**Given text:**

Begin

Kraft Heinz makes Kraft macaroni and cheese, Jell-O desserts, Maxwell House coffee, Heinz ketchup, Oscar Mayer cold cuts and Kool-Aid flavored drink mixes. But it's been lacking in cookies, until now.
The company, formed in 2015 out of the merger of two food giants, just launched its first cookie brand, and it was created for China. The brand name is Kraft Jif Jaf, the mascots are quirky personified cookies with big eyes, and the products include wafers and chocolate sandwich cookies with fillings in unusual flavors like matcha tea, chili and cheese. (Cheese-and-chocolate sounds weirder than it is: Ad Age did a taste test, and the filling is overpowered by the chocolate biscuit. There's a faint cheesy tang when you sniff it, though.)
Oreo redux?
Jif Jaf obviously invites comparisons to another brand making
chocolate sandwich cookies – Oreo. There's a backstory there.
Kraft Foods owned Oreo before splitting into two separate companies
in 2012. Oreo and other cookie brands went into the newly created
snacking giant Mondelez International, while Kraft kept brands
including Velveeta and Oscar Mayer. Kraft and Heinz merged three
years later, creating a new food giant, although one devoid of
cookies.
So was Kraft Heinz thinking about Oreo (and maybe feeling its absence) as it created this new product?
"We are not here to compete with a single brand in particular -- there are many sandwich cookies in the market today," says Roshni Chatterjee, head of white space innovations for Asia-Pacific at Kraft Heinz. "It's not only about sandwich biscuits, it's about snacking, which is the competition."

End

**Data:**
Begin

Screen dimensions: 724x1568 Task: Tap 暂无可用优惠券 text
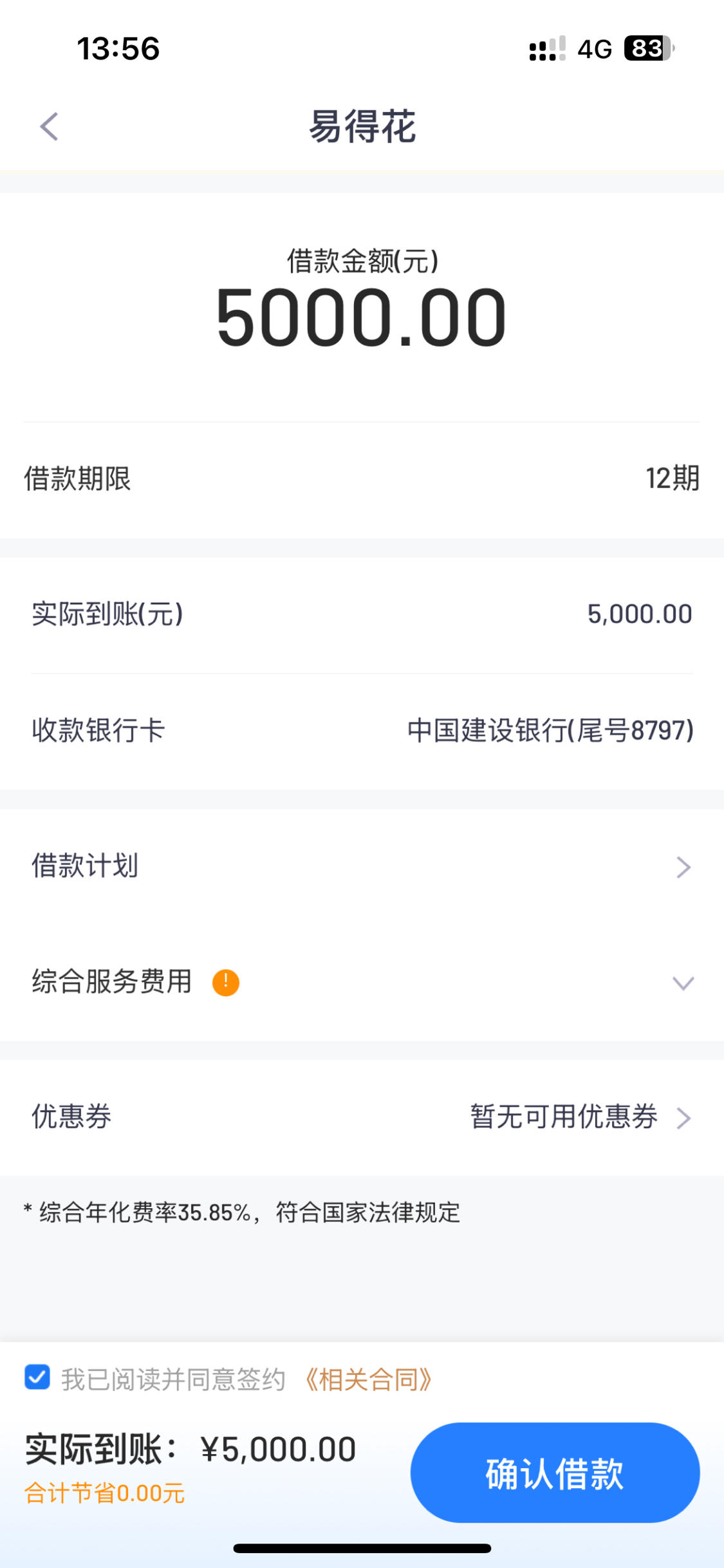(x=564, y=1117)
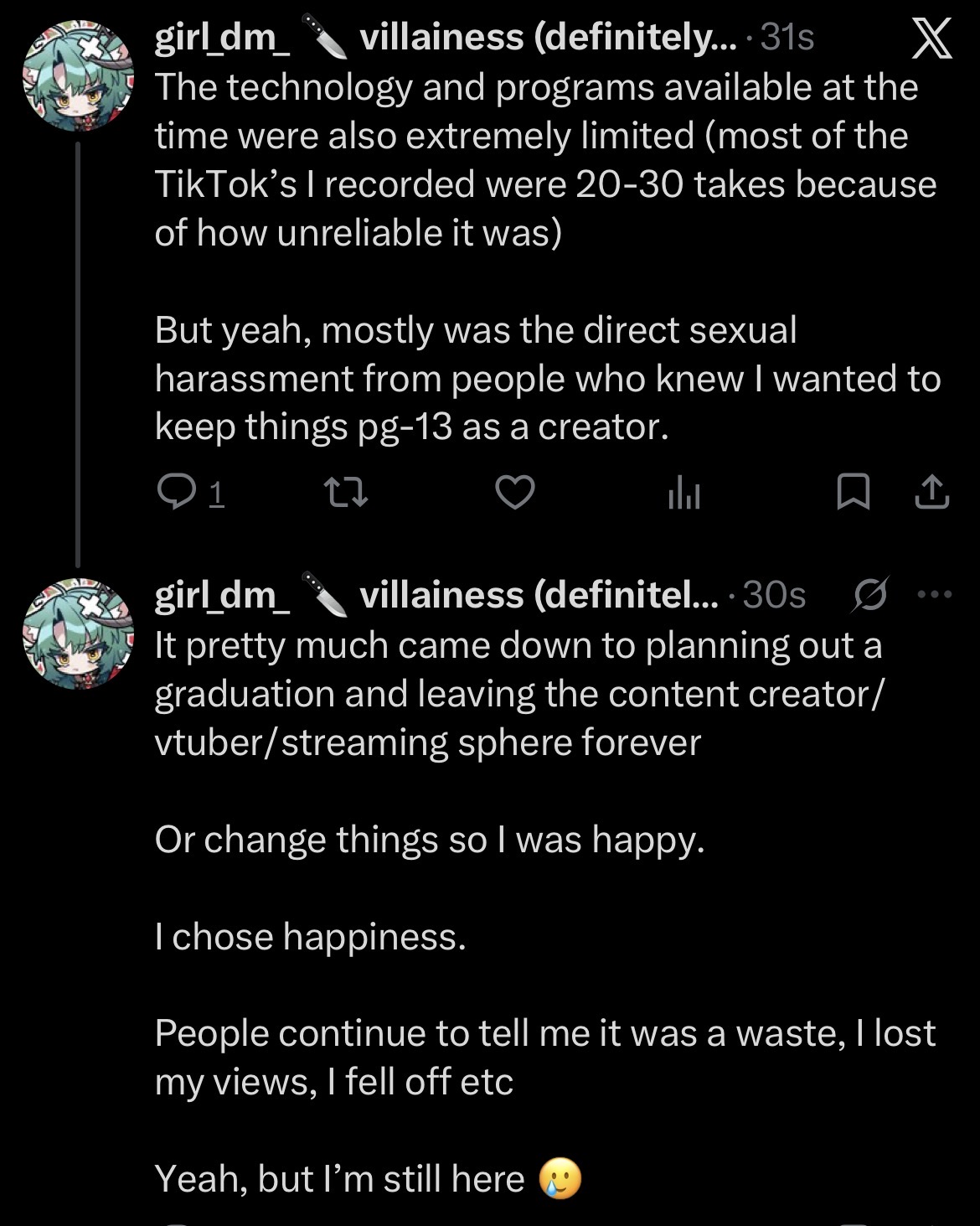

End

**Request A:** In the Jif Jaf article, rewrite the paragraph beginning "Jif Jaf obviously invites comparisons" as a short bulleted list that keeps its main facts.
**Request B:**
Answer these questions from the Jif Jaf article:
(i) In what year was Kraft Heinz formed?
(ii) Which three unusual filling flavors does it name?
(iii) What is Roshni Chatterjee's position at Kraft Heinz?
**Request C:** Write the next part of the Jif Jaf article, starting after its last sentence.

**Task response A:**
- Jif Jaf's chocolate sandwich cookies invite comparison with Oreo.
- Kraft Foods owned Oreo until it split into two separate companies in 2012.
- Oreo and other cookie brands went to the new snacking giant Mondelez International. Kraft kept brands such as Velveeta and Oscar Mayer.
- Kraft and Heinz merged three years later and formed a new food giant that had no cookies.

**Task response B:**
(i) 2015
(ii) Matcha tea, chili and cheese
(iii) Head of white space innovations for Asia-Pacific

**Task response C:**
That said, the company knew there was untapped potential for Kraft in the cookie category in China. The Kraft name has high awareness in China, and research showed that many Chinese consumers still spontaneously associate Kraft with cookies, years after its cookie business departed with Mondelez. "It definitely was a category of choice for us to participate in," Chatterjee says.
The value of the Chinese market for biscuits and cookies grew at a compound annual growth rate of 8.4 percent between 2011 and 2016, hitting $10.2 billion that year, according to Mintel data. Mondelez is the biggest player in the segment in China, with a 10.6 percent share by value in the first six months of 2016, the most recent data available, though it has lost some ground to local players.
Kraft Heinz, meanwhile, had global sales growth of 0.3 percent to $6.88 billion in the most recent quarter, with sales falling 1.1 percent in the U.S. That may be a reason to look for untapped opportunities in China.
A brand that 'embraces its oddities'
Enter Jif Jaf, which launched in a strategic partnership with
Alibaba Group's Tmall e-commerce platform. The brand is called Quzu
in Mandarin (pronounced chew-zoo), which means "interesting clan."
It's a reference to a Chinese expression about beauty being common,
while interesting souls are rare.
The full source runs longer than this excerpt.